[PARTS OF THE EXERCISE]:
a) Copy word for word the part of the DTM passage starting at "What is DTM?" and ending at "economic development stage.".
b) In the order they appear, list every year or century mentioned in the DTM passage.

[SOURCE TEXT]:
- - - - - - -

Demographic Transition Model (DTM)
What is DTM? / Definition
The demographic transition model (DTM) captures the relationship between birth rates and death rates in a country. As our society goes through technological changes and economic developments, the population dynamics change from high birth rates coupled with high death rates to low birth rates along with low death rates. The transition is the phase that captures the change to higher birth rates compared to death rates, leading to accelerated population growth.
The Demographic Transition Model (DTM) captures the evolution of population growth through 4 main stages which follow the development and industrialisation of the economy and society. Each stage shows a different relationship between birth rates and death rates based on the economic development stage.
Birth rate: number of annual births per one thousand people
Death rate: number of annual deaths per one thousand people
Table below, from Lee (2003) shows global population trends from the 1700s up to (predicted) 2100s. This process is known as the demographic transition. It starts with low life expectancy (high death rate) and high fertility rates (high birth rates) and transitions into lower birth rate, which eventually leads to very low birth rates and death rates.
Origins of the model
The Demographic Transition Model (DTM) as developed by demographer Warren Thompson in 1929, depicts the transition of a country from high birth-high death rates to low birth-low death rates as industrialisation progresses.
The model is a simplified view of population evolution and economic development, and it can be applied in a historical context, but there are many instances today where it has failed to explain demographic changes and economic patterns.
The Stages of the Demographic Transition Model
Stage 1: Pre-industrial
In this pre-industrial stage, there are high birth rates and high death rates which are fairly balanced, leading to minimal population growth. In this stage, the population is constrained by food supply, as highlighted by the Malthusian theory of the population.

- - - - - - -

[GIVEN INFORMATION]:

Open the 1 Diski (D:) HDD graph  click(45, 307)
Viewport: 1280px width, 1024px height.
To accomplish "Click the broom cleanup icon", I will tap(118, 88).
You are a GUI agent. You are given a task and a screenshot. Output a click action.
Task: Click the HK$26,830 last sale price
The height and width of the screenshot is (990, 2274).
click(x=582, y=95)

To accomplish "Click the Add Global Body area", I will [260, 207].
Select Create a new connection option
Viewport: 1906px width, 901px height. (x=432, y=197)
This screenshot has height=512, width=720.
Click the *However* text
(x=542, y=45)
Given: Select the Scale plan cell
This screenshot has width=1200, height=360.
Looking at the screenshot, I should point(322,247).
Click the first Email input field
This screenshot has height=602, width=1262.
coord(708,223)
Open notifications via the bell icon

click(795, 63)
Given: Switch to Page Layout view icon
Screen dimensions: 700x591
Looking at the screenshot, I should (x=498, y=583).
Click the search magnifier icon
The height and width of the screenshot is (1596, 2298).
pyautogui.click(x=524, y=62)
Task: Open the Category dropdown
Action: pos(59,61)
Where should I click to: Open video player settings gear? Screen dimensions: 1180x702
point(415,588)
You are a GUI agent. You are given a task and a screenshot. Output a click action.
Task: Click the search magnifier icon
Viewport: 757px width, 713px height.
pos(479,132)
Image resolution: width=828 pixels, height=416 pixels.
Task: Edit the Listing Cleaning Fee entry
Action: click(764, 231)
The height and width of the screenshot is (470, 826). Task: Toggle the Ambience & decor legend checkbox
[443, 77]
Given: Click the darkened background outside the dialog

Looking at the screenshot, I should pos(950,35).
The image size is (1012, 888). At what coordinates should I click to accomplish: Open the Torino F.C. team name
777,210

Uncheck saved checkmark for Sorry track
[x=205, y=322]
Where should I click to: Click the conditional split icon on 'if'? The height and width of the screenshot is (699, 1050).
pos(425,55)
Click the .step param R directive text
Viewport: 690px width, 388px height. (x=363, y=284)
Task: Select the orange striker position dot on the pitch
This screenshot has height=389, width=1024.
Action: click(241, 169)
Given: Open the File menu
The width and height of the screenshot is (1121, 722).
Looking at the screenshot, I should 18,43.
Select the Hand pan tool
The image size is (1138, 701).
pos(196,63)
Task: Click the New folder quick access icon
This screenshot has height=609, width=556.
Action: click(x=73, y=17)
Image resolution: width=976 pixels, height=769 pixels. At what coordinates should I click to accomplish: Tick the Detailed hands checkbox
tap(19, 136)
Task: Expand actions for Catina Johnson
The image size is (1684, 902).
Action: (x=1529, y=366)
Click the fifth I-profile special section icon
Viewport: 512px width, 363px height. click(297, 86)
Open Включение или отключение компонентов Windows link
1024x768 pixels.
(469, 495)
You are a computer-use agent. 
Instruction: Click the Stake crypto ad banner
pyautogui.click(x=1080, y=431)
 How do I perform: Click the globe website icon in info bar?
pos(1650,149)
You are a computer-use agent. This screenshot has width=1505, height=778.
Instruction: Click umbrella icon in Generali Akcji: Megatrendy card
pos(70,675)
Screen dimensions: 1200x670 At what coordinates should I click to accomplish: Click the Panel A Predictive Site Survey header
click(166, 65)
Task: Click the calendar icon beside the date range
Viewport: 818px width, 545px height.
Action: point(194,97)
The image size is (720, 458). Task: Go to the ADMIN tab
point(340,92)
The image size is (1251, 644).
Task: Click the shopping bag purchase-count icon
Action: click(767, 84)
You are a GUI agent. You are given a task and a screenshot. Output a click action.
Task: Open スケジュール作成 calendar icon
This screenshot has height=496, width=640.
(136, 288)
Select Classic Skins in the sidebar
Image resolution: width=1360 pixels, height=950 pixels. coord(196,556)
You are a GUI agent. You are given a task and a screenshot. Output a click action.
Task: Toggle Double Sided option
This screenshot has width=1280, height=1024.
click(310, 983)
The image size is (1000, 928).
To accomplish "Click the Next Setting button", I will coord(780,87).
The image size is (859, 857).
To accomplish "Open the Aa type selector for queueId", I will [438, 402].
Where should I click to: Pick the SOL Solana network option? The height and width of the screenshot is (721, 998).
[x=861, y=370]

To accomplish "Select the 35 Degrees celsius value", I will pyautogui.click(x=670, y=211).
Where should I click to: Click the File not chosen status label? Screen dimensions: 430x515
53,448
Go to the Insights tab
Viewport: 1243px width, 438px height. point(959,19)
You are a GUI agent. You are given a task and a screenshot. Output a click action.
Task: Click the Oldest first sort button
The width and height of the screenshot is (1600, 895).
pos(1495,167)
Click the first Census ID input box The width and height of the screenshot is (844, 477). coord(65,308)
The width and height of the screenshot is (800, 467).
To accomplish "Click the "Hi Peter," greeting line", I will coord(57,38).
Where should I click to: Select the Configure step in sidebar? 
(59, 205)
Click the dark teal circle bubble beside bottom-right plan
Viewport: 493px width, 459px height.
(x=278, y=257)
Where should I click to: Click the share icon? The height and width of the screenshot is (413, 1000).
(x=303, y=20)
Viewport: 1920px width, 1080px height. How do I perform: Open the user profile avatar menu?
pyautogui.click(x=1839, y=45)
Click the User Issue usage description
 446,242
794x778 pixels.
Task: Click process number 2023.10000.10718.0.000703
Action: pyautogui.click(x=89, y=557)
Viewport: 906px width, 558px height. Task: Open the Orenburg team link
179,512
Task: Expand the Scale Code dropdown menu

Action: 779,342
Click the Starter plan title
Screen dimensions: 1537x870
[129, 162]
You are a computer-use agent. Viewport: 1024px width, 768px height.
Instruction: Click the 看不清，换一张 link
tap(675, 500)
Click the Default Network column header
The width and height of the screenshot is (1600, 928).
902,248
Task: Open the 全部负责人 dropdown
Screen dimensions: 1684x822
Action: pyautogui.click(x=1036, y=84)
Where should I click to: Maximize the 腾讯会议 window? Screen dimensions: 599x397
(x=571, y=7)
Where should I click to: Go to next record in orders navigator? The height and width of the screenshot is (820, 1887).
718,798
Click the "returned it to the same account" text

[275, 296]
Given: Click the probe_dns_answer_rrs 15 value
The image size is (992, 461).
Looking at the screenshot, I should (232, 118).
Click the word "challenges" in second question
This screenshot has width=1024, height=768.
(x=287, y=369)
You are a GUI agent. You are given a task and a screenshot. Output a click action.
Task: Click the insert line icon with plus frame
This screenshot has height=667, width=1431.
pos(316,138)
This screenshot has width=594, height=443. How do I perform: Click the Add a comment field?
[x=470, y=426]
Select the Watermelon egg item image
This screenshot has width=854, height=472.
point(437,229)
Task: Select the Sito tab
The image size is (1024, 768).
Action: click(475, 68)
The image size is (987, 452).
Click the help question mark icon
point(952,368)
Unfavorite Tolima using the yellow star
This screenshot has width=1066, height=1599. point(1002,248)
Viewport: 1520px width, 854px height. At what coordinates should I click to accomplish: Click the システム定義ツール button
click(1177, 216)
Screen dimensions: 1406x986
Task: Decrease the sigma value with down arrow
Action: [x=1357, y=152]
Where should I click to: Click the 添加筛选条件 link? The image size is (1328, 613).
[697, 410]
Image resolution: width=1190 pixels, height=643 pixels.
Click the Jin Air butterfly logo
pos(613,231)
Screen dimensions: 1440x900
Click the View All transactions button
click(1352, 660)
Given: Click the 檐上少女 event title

- - - - - - -

[TASK-BY-TASK RESULTS]:
a)
What is DTM? / Definition
The demographic transition model (DTM) captures the relationship between birth rates and death rates in a country. As our society goes through technological changes and economic developments, the population dynamics change from high birth rates coupled with high death rates to low birth rates along with low death rates. The transition is the phase that captures the change to higher birth rates compared to death rates, leading to accelerated population growth.
The Demographic Transition Model (DTM) captures the evolution of population growth through 4 main stages which follow the development and industrialisation of the economy and society. Each stage shows a different relationship between birth rates and death rates based on the economic development stage.

b)
2003
1700s
2100s
1929